Senate Bill Would Drive Up Flood-Insurance Premiums
By ALAN ZIBEL And LESLIE SCISM


Vacation homes and commercial properties in flood-prone areas could see their flood-insurance premiums more than double over a four-year period under a bill poised to clear the Senate this week.

The measure, which was endorsed by the Obama administration Monday, is meant to shore up the finances of a federal program that provides mandatory flood insurance. The Congressional Budget Office estimates the bill would save $4.7 billion by 2021.

The government-run National Flood Insurance Program has borrowed nearly $18 billion from the Treasury Department to pay claims resulting from the hurricane season in 2005—a particularly bad year for flood losses. The Senate is expected to take up the legislation Tuesday or Wednesday.

The government pays flood-insurance claims, while private insurers sell policies and manage claims under the program, created in 1968. Flood insurance is required for federally regulated lenders and government-backed mortgages in flood-prone areas. Insurance industry groups say the program's rates are far too low, making it hard for private competition to emerge.

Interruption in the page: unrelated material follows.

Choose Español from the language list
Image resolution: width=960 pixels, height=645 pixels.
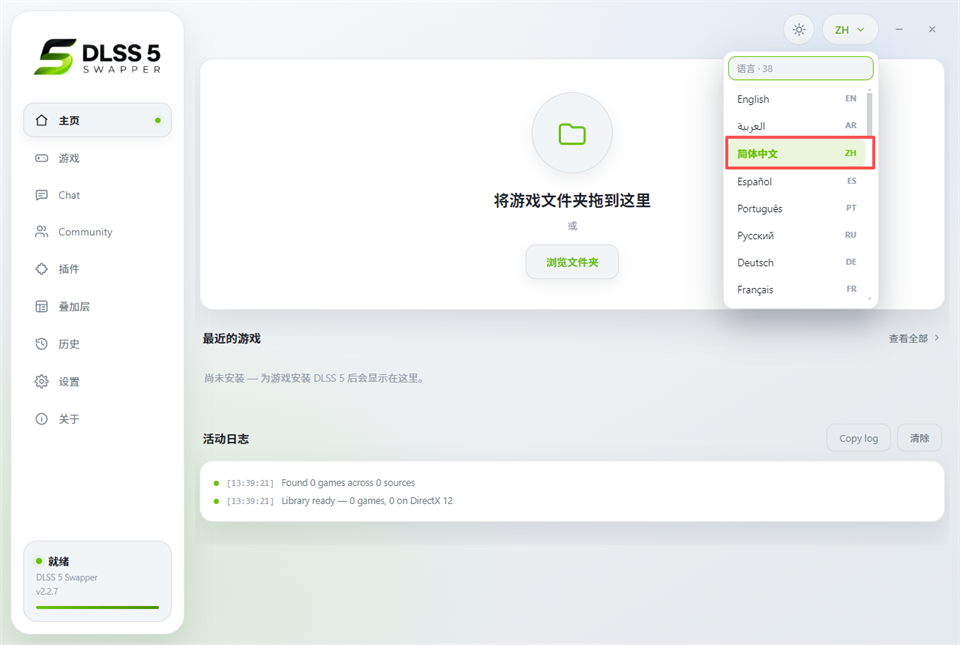coord(797,182)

More than 20% of the 5.6 million homeowners in the program receive subsidized rates. The subsidies are directed at homes built before 1975, and homes that were built before the nation's flood-mapping system was established to designate high-risk areas.

The bill would gradually remove those subsidies for second homes as well as for commercial properties and properties with a history of repeated flood damage. But some property owners, including many living in residences built decades ago, would continue to receive support.

The increases would more than double premiums for about 440,000 policyholders who pay $1,174 a year on average, the CBO estimates. J. Fletcher Willey, who runs an insurance agency in North Carolina's Outer Banks, said local property owners with repeated flood losses would be hit with higher costs. But he said he agreed with the move by Congress.

"This is something that should have been done earlier," Mr. Willey said. "It stands to reason when a property has been damaged over and over again the property owner should pay more."

Senators still need to work out differences with a version passed by the House. The measure is backed by a broad coalition, including the insurance industry, real-estate agents, fiscal conservatives and environmentalists. There are still some concerns that the overhaul doesn't do enough to decrease the program's burden for taxpayers. Sen. Tom Coburn (R., Okla.) said consumers who have repeated flood-insurance claims should be kicked out of the federal insurance program.

While lawmakers of both parties support the bill, there has been disagreement in Congress over whether to establish a flood-insurance requirement for homeowners who live by levees, dams or other kinds of flood protection.

Sen. Mark Pryor (D., Ark.,) argues that requiring homeowners in so-called residual risk areas to pay for insurance is unfair, given that they are protected from floods. But other lawmakers last week reached a compromise that sets out a method for charging those customers based on the flood risk they face.

Gerrie Schipske, a member of the Long Beach, Calif., city council who opposes that plan, sent an email to her constituents over the weekend aimed at rallying opposition. Ms. Schipske says the Long Beach and San Gabriel rivers, which flow through concrete channels in her city, stand little risk of flooding. If the Senate bill isn't changed, she said, "a great portion of the homeowners will have to pay this flood insurance.…It's an unnecessary burden."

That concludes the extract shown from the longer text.